▶ DATA PROVIDED
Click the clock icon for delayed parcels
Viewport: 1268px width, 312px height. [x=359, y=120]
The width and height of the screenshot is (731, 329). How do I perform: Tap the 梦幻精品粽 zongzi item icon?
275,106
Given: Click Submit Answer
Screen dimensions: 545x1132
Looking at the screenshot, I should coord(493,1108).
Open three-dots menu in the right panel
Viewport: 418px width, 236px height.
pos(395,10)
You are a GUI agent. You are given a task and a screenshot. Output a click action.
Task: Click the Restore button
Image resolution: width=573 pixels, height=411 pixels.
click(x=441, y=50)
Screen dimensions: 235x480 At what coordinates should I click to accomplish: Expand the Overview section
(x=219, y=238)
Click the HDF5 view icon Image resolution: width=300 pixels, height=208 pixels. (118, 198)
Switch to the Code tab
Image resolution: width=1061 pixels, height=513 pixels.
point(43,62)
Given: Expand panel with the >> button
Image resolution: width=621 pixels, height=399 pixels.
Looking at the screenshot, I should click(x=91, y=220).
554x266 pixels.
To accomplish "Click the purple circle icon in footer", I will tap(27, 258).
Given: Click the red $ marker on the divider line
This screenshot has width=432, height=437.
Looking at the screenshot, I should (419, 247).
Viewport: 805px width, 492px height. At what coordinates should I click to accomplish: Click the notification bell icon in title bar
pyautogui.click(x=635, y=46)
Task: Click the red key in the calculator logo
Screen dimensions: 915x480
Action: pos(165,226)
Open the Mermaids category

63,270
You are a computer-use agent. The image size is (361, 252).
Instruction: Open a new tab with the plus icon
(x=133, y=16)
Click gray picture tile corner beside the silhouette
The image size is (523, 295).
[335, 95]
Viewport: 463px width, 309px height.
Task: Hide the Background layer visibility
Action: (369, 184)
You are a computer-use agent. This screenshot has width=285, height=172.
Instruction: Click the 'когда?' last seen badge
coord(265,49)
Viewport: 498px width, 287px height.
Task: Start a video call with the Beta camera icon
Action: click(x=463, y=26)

▶ WHAT NEEDS TO BE DONE
Please return the stretch of the listing above from the line containing "Switch to the Code tab" through the line containing "pyautogui.click(x=635, y=46)", both end lines included, reproduced verbatim.

▶ COMPLETED EXERCISE
Switch to the Code tab
Image resolution: width=1061 pixels, height=513 pixels.
point(43,62)
Given: Expand panel with the >> button
Image resolution: width=621 pixels, height=399 pixels.
Looking at the screenshot, I should click(x=91, y=220).
554x266 pixels.
To accomplish "Click the purple circle icon in footer", I will tap(27, 258).
Given: Click the red $ marker on the divider line
This screenshot has width=432, height=437.
Looking at the screenshot, I should (419, 247).
Viewport: 805px width, 492px height. At what coordinates should I click to accomplish: Click the notification bell icon in title bar
pyautogui.click(x=635, y=46)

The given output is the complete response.